A leggere la storia della holding Atlantia, viene da chiedersi se per la famiglia trevigiana della moda il settore abbigliamento sia soltanto un ramo secondario d’impresa, un’attività in perdita tenuta su quasi per questione di cuore. Atlantia è il colosso che rende miliardi, un gigante delle infrastrutture con i piedi piantati in Europa, in Asia (India) e in Sud America, capace di controllare cinque aeroporti internazionali (Fiumicino e Ciampino in Italia, Nizza, Cannes-Mandelieu e Saint Tropez in Francia) e oltre 5mila chilometri di autostrade, dislocate in vari continenti, gestite secondo un unico schema: le concessioni governative, i pedaggi ai caselli, le incombenze sulla manutenzione degli assetti viari sotto controllo.
Un modello che genera numeri da capogiro, 6 miliardi di ricavi nel 2017, con consistenti profitti per la famiglia Benetton, detentrice del 30,25% della multinazionale attraverso la società Edizione la quale gestisce anche Autogrill (i servizi di ristorazione lo scorso anno hanno portato ad un fatturato di 4,6 miliardi). Il controllo di reti infrastrutturali su scala mondiale determina inevitabili concatenazioni finanziarie e reazioni politiche ad ampio raggio.
Dopo il crollo del ponte Morandi a Genova, la caduta in Borsa della holding ha avuto riflessi negativi sulla compagnia Acs del magnate Florentino Pérez, presidente del Real Madrid, con la quale sono stati stretti recenti accordi per investimenti congiunti nella concessionaria spagnola Abertis. Su un altro fronte, il ministro delle Opere pubbliche cileno Juan Andrés Fontaine si è affrettato a precisare che Atlantia non è impresa costruttrice, ha ben sei concessioni nel Paese andino operando con il Grupo Costanera su una rete di 313 chilomentri – la concessione più longeva scadrà nel 2044 -, ma non ha costruito un solo metro di strada né un solo pilone autostradale. L’impatto della tragedia ligure sull’opinione pubblica ha portato il ministro a chiarire che il dicastero di Santiago monitora costantemente i viadotti e i ponti delle bretelle autostradali, come dire “il Cile non è l’Italia”.

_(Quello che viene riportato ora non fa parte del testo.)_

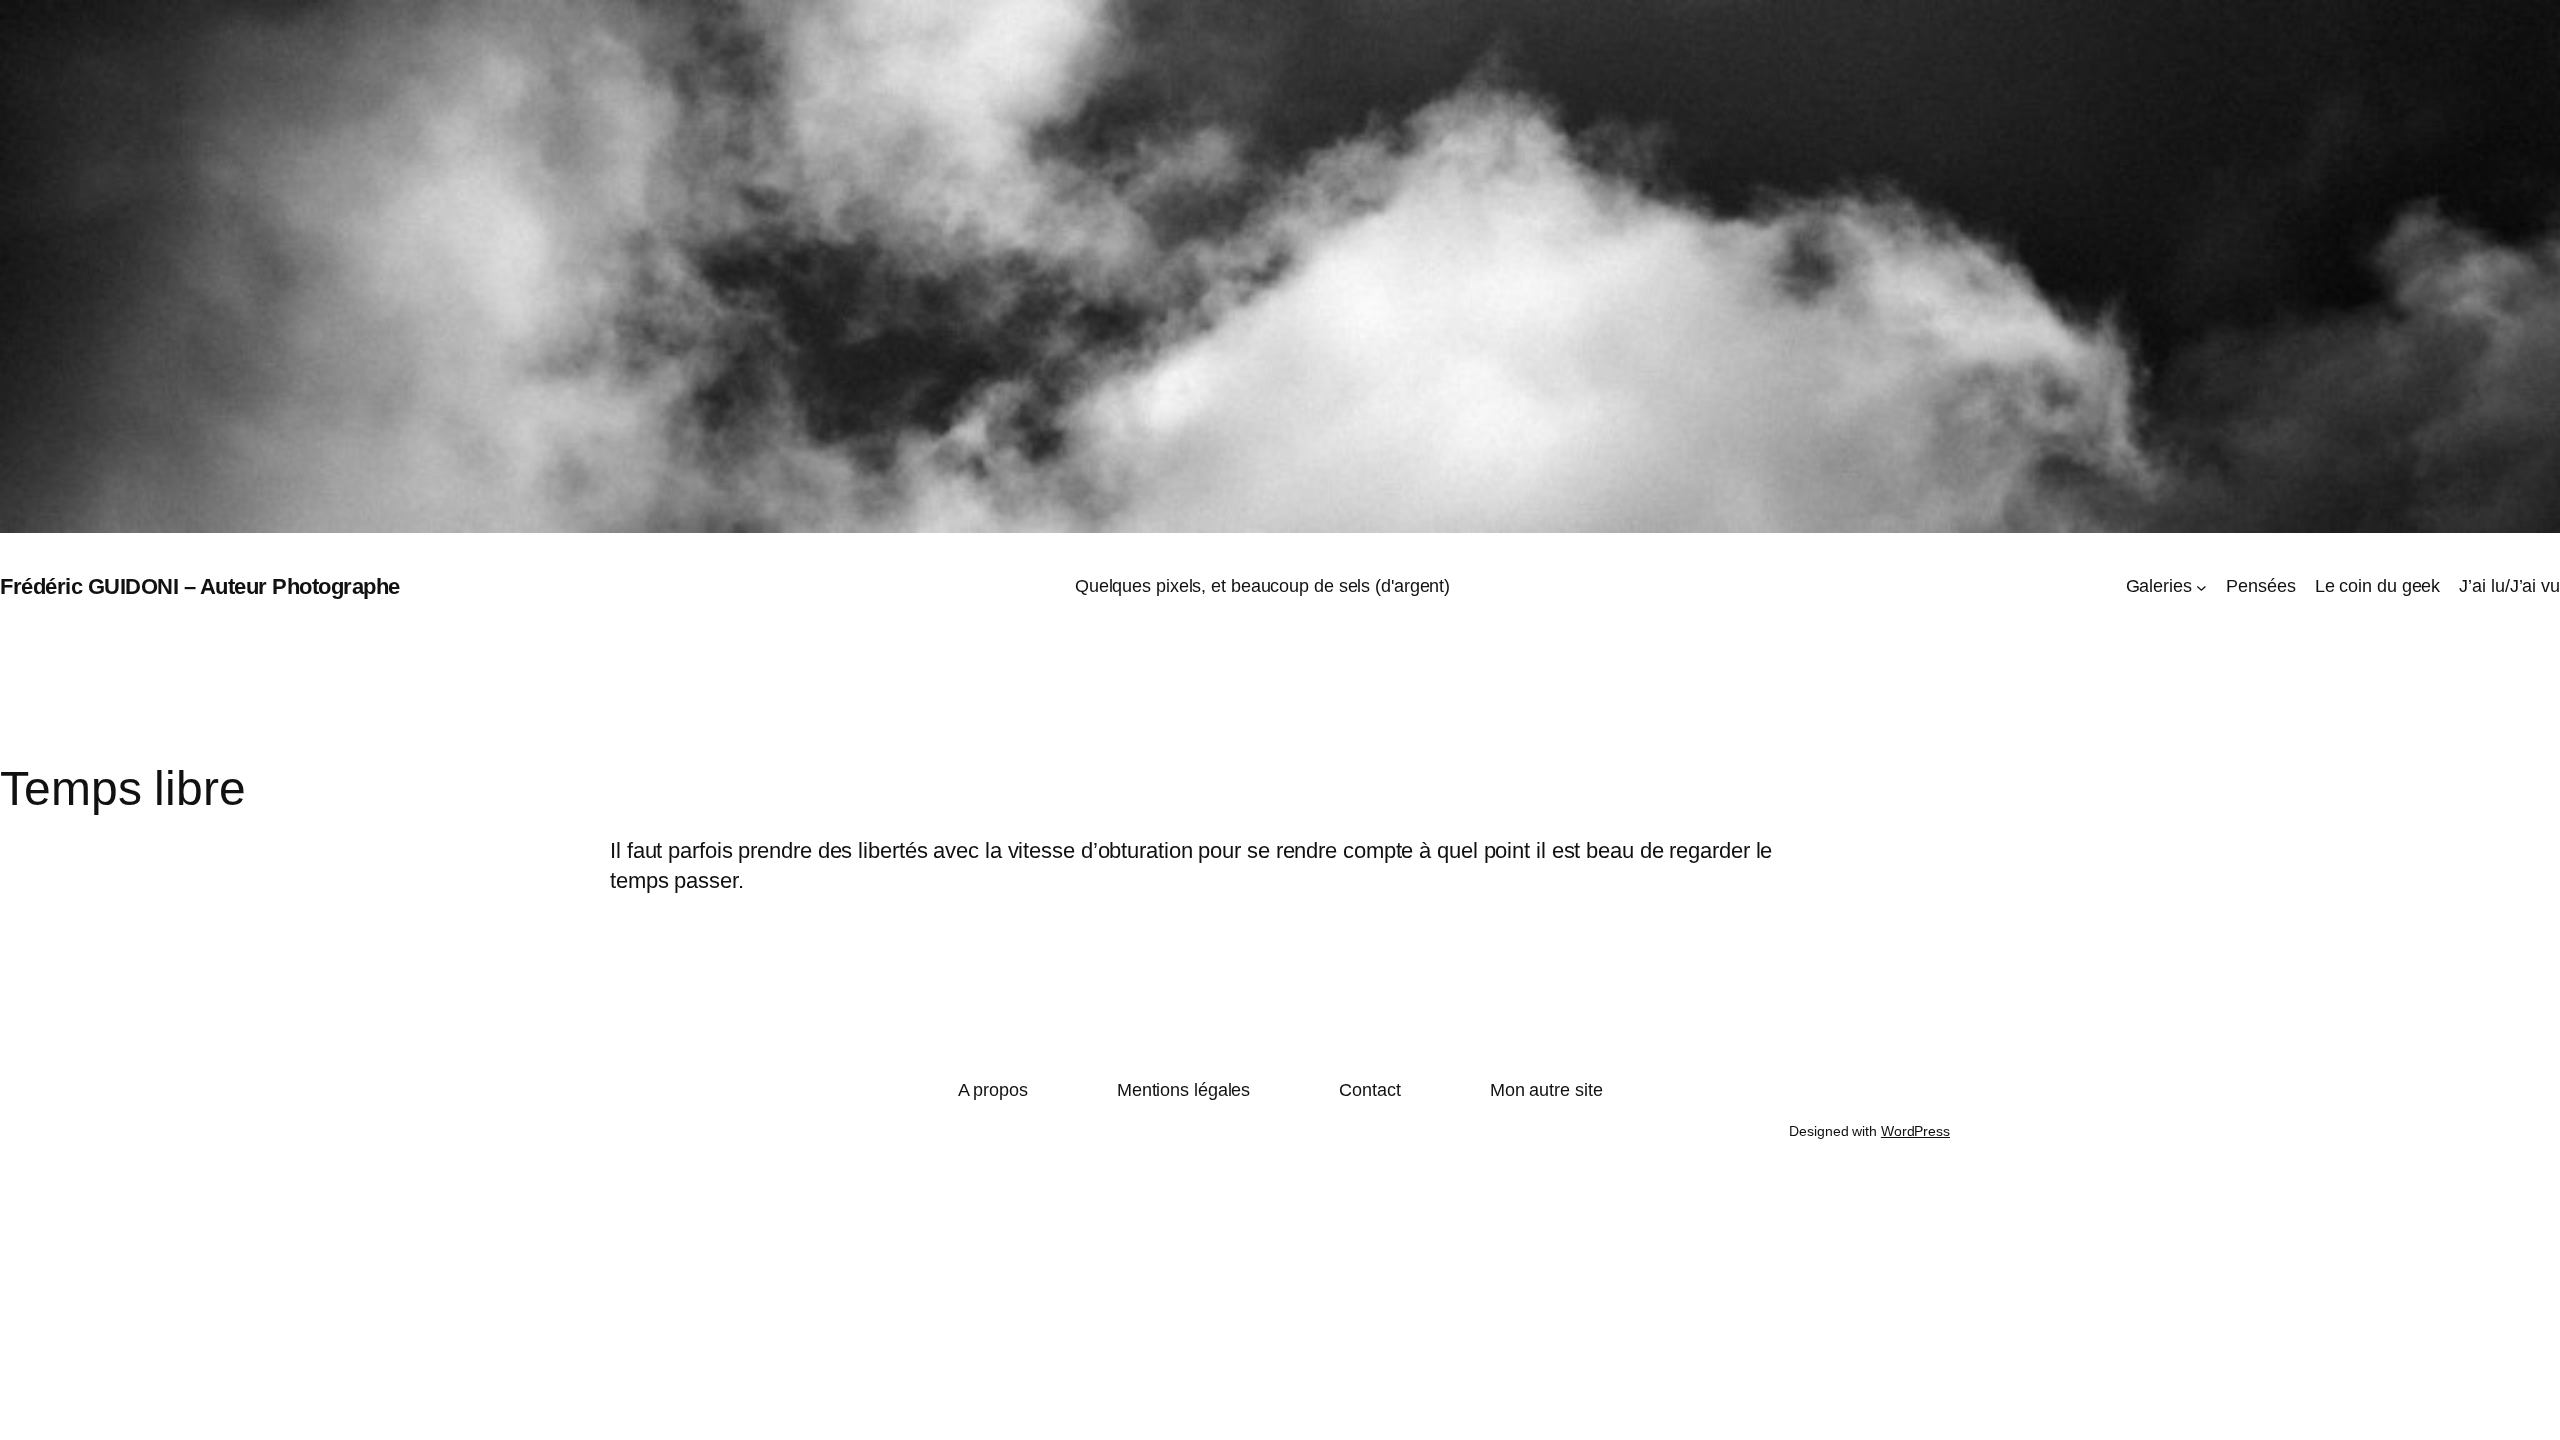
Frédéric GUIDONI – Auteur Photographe (200, 586)
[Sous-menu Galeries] (2201, 587)
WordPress (1915, 1131)
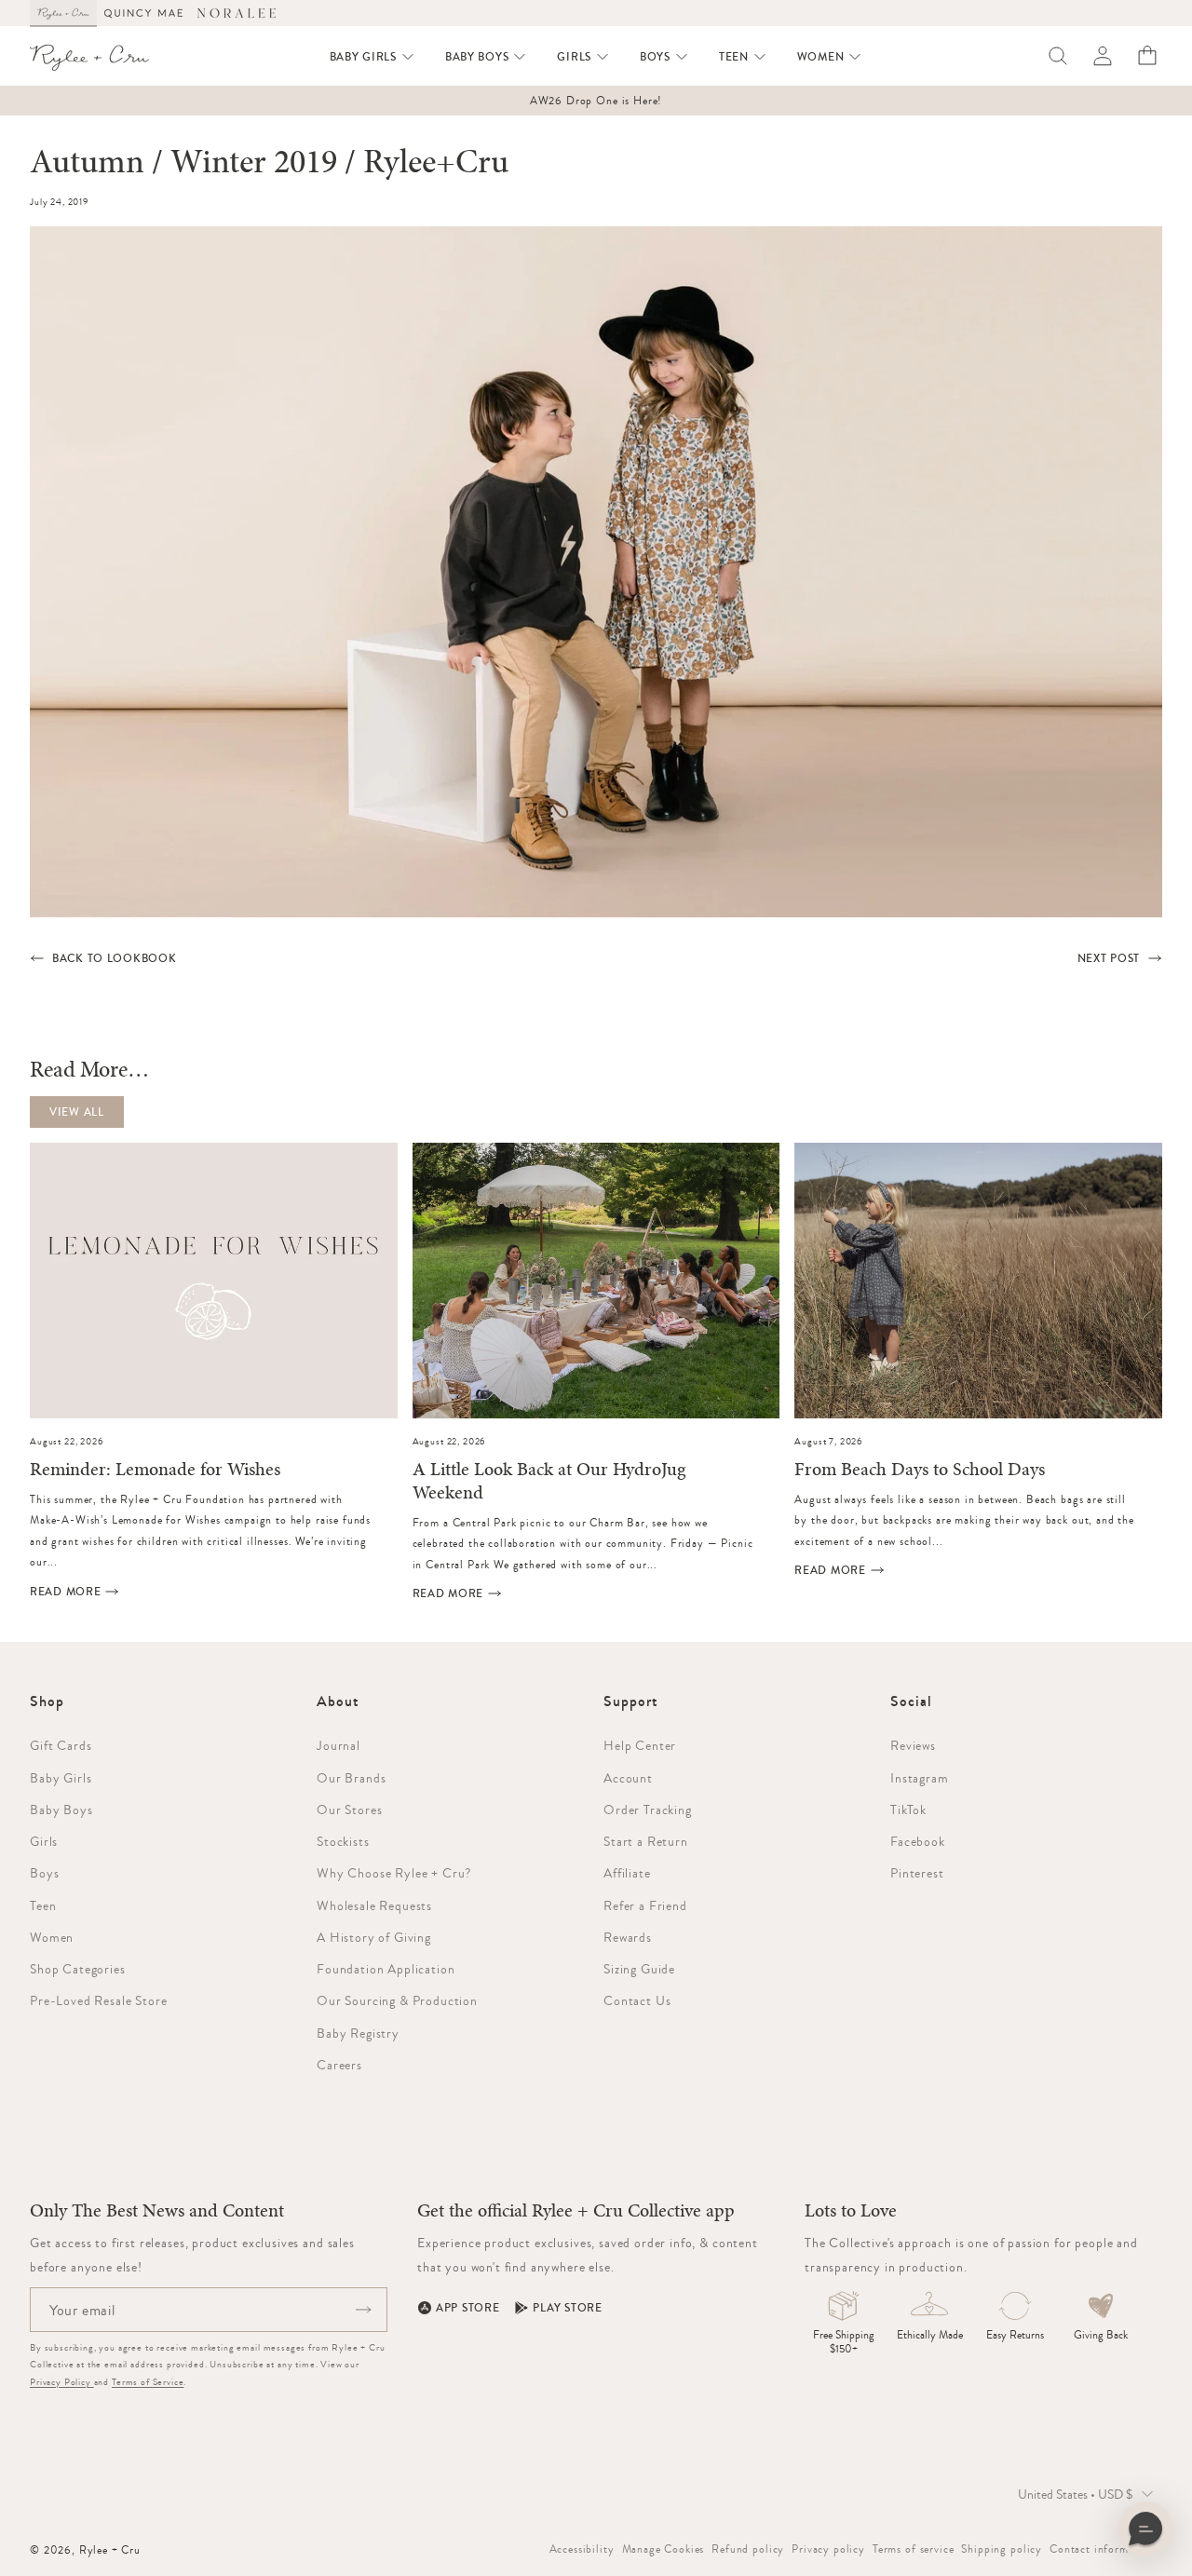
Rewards (627, 1937)
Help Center (639, 1745)
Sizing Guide (639, 1968)
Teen (43, 1905)
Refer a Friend (645, 1905)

In effetti, i numeri dicono che il Bel paese avrebbe difficoltà a proporsi come modello di riferimento. L’Italia ha il poco invidiabile primato del pedaggio autostradale tra i più cari d’Europa e i minori investimenti, tra i Paesi Ocse, per interventi manutentivi. Gli utenti francesi pagano mediamente 35 euro di pedaggio per ogni 400 chilometri percorsi sul sistema autostradale transalpino, gli automobilisti italiani per gli stessi chilometri sono tenuti ad un esborso di circa 40 euro. Va meglio agli utenti tedeschi, belgi e olandesi, del tutto esonerati dal pagamento del pedaggio, mentre in Svizzera e in Austria si paga un abbonamento annuale fisso che prescinde dal numero di chilometri percorsi.
In Spagna il dibattito è aperto. Il nuovo ministro dello Sviluppo, il socialista José Luis Ábalos, nelle scorse settimane ha dichiarato di voler eliminare i caselli nelle autostrade con concessioni di prossima scadenza. Già nel 2019 la AP-4 tra Siviglia e Cadice – un tratto di 93,8 chilometri con 21mila 790 utenti al giorno – o la AP-7 tra Alicante e Tarragona – di 373,8 chilometri – (entrambe con concessione ad Abertis) potrebbero percorrersi senza pedaggio. Con i costi di manutenzione che passeranno allo Stato, con una previsione di spesa di 37 milioni all’anno per 552 chilometri (3mila 307 chilometri sono assoggettati a pedaggio).
In Italia la discussione sulla nazionalizzazione del sistema autostradale è solo avviata, di certo occorrerà reperire fondi da riversare nella manutenzione, con una necessaria inversione di rotta rispetto al recente passato. Gli investimenti dei concessionari dal 2009 si sono ridotti, malgrado il forte incremento delle tariffe, in un rapporto inversamente proporzionale favorevole unicamente al profitto.
“Il nome di Atlantia” si legge sul sito della holding “si ispira al mito di Atlante, colui che secondo la mitologia greca era stato comandato da Zeus a sorreggere il peso della volta celeste”. In verità, l’unico fardello che la multinazionale sembra sostenere è il peso di un capitalismo malato. Altro che mitologia.